Problem requirements: Reproduce the lines below word for word, starting at the line with "Task: Select the word Tech" and continuing to the end, with the pictures left out.

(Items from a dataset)
..............................
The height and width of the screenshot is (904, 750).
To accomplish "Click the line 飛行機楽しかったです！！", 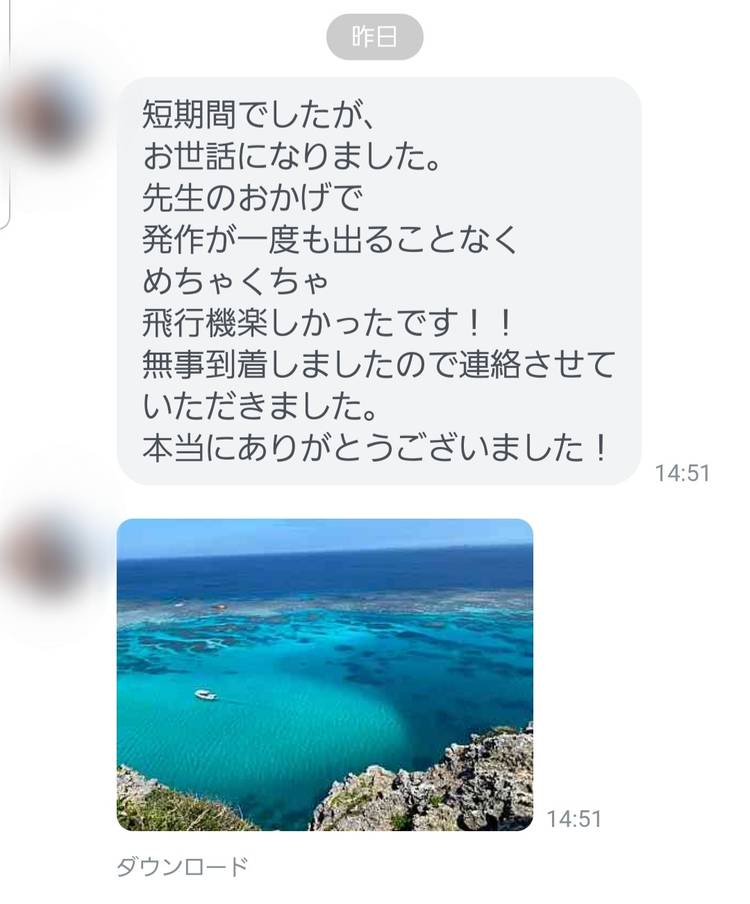I will click(x=327, y=323).
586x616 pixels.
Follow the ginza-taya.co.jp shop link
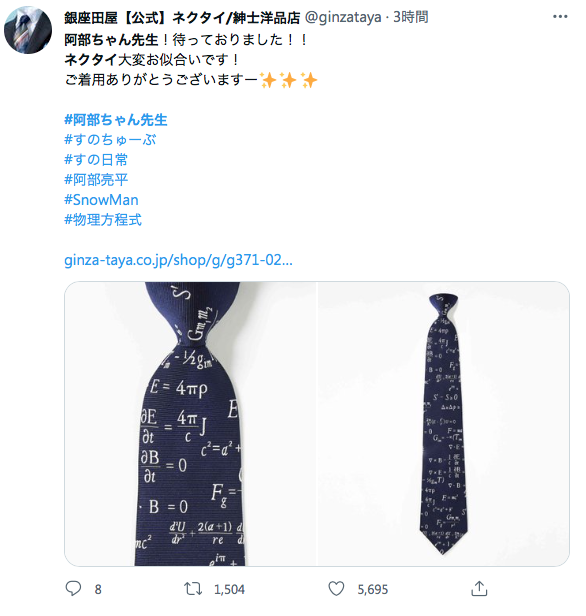(x=178, y=260)
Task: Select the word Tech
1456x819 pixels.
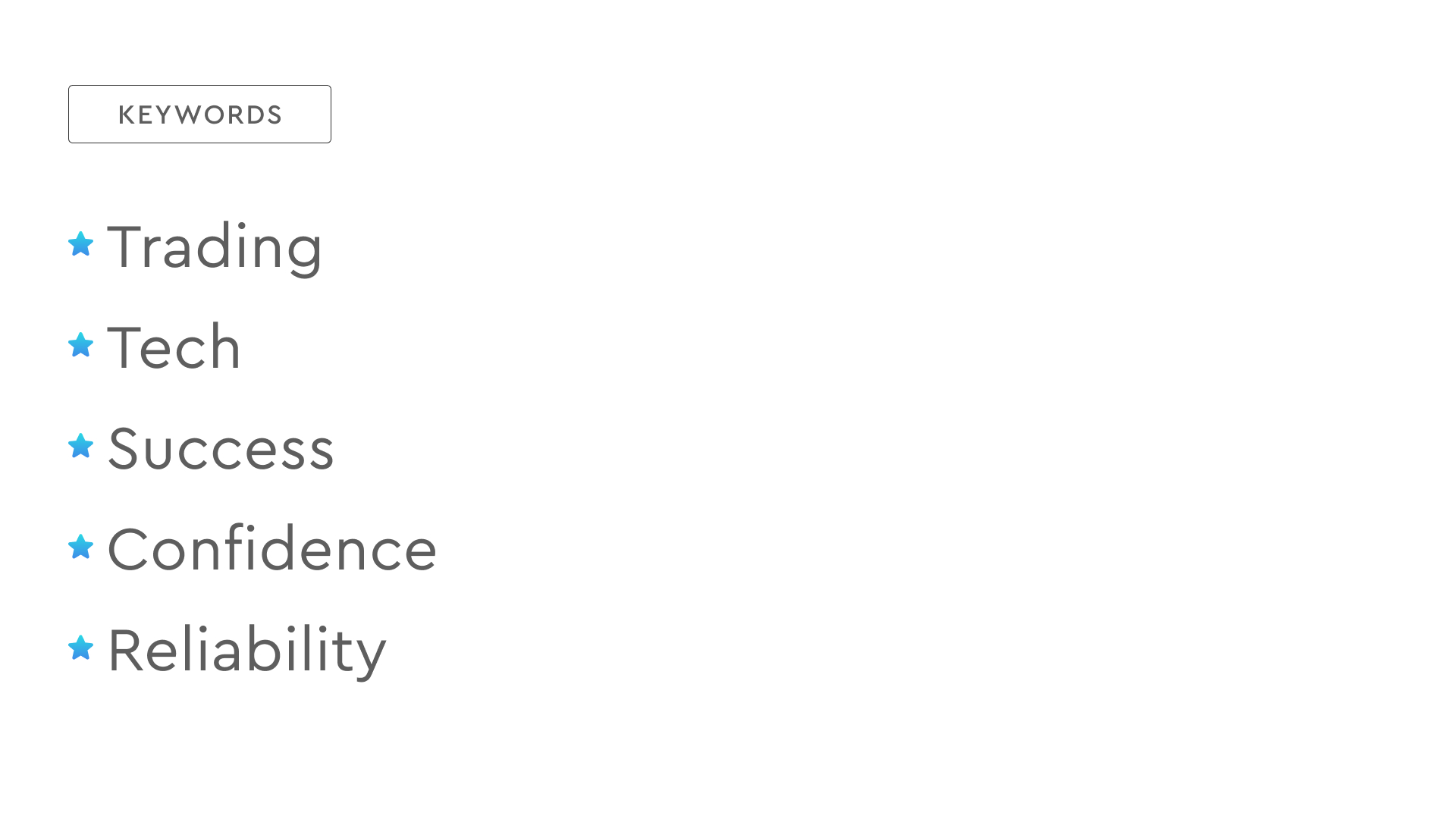Action: coord(174,347)
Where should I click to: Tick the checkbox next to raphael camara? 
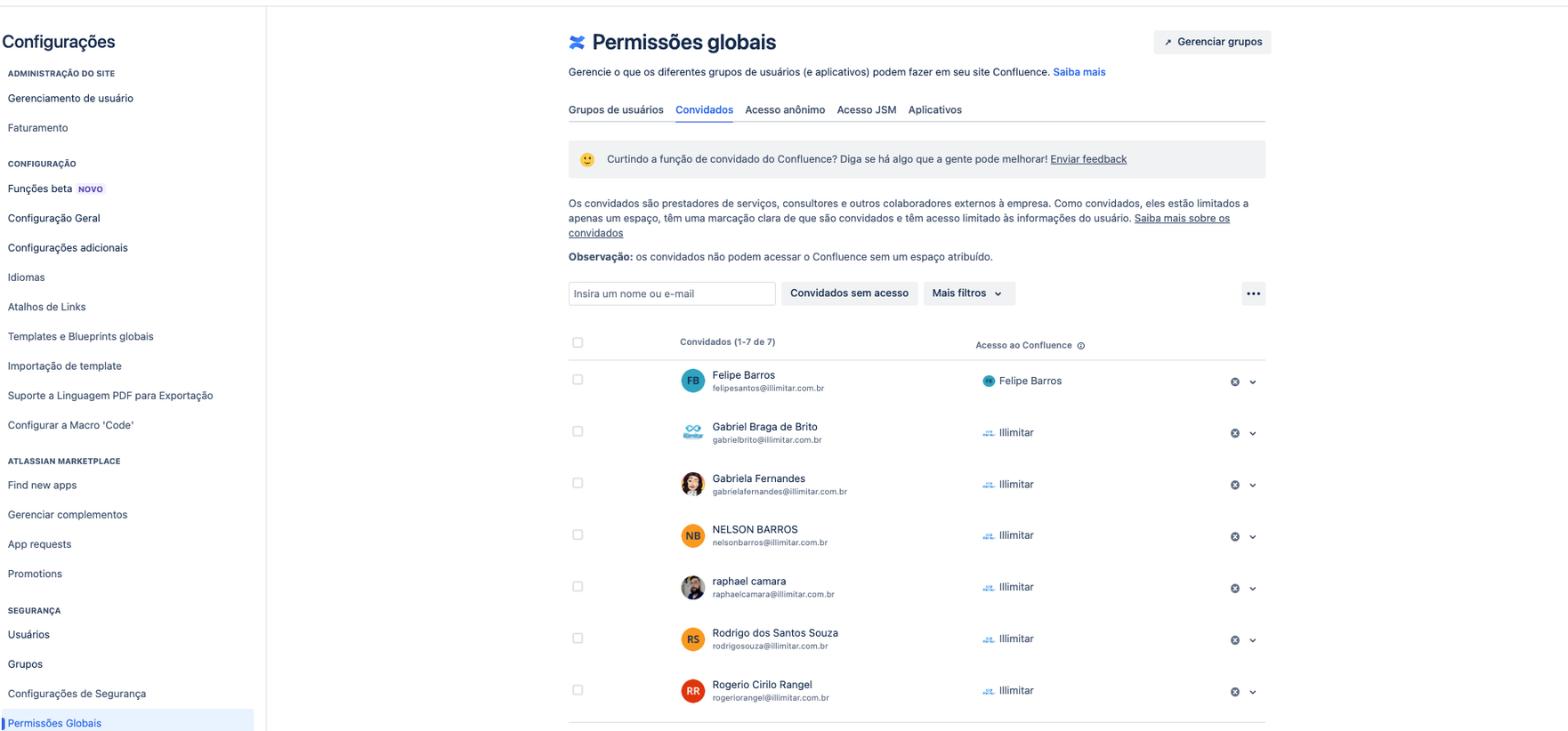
..............................
Task output:
Task: Select the word Tech
1456x819 pixels.
Action: coord(174,347)
Where should I click to: Tick the checkbox next to raphael camara? 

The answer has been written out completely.